Sub-theme 76: Towards a Multispecies Organizational Ethnography ---> MERGED with sub-theme 74

Convenors:

Call for Papers


Scientific evidence nowadays leaves no doubt that humans differ from animals only in degree and not in kind (see among many others the many works of Frans de Waal, including his latest 2019 publication on the subject; the extensive work of Marc Bekoff, including his 2008 book; Safina, 2016; and many others).
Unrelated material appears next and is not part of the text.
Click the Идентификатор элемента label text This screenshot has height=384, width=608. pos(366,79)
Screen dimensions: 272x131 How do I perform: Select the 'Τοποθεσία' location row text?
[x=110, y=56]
Human exclusivity and anthropocentrism therefore no longer hold, and hence non-human animals need to be included, and their absences and invisibilities problematized, in organization studies, and in organizational ethnography in particular because of its sense making sensibility (Wels, 2015).
 
However, taking non-human animals as serious participants or ‘respondents’ in organizational ethnography, in the same ways that humans are part of such research, comes with huge theoretical and methodological challenges. The anthropocentrism and logo centrism of conventional organizational ethnography has actually not really equipped us with tools to answer these intellectual challenges. Nonetheless, attempts are made to rectify this reductionist approach and include the non-human animal in the (organizational) research practice (see two recent special issues on ‘the animal’ in Organization in 2016 and in Culture and Organization in 2018).
 
This sub-theme lives up to the overall EGOS Colloquium 2021 theme on ‘inclusivity’, by exploring ways to make organizational ethnography more inclusive by including non-human animals as fellow sense making sentient beings, next to humans. We invite papers that take up the challenge and dare explore one of the following topics:

  • Theoretical challenges for including non-human animals in organizational studies/ethnography

  • Methodological challenges for including non-human animals in organizational studies/ethnography

  • Agency of non-human animals in organizations

  • Power and resistance of non-human animals in organizations

  • Non-human animals and organizational culture

  • Non-human animals and sense making in organizations

  • Non-human animals and discourse analysis

  • Organizational identity politics and the non-human animal

  • Multispecies ethnography, climate change, and biodiversity
     


References


  • de Waal, F. (2019): Mama’s Last Hug: Animal Emotions and What They Tell Us About Ourselves. New York: W.W. Norton & Company.
  • Safina, C. (2016): Beyond Words: What Animals Think and Feel. New York: Picador.
  • Wels, H. (2015). ““Animals like us”: Revisiting organizational ethnography and research.” Journal of Organizational Ethnography, 4 (3), 242–259.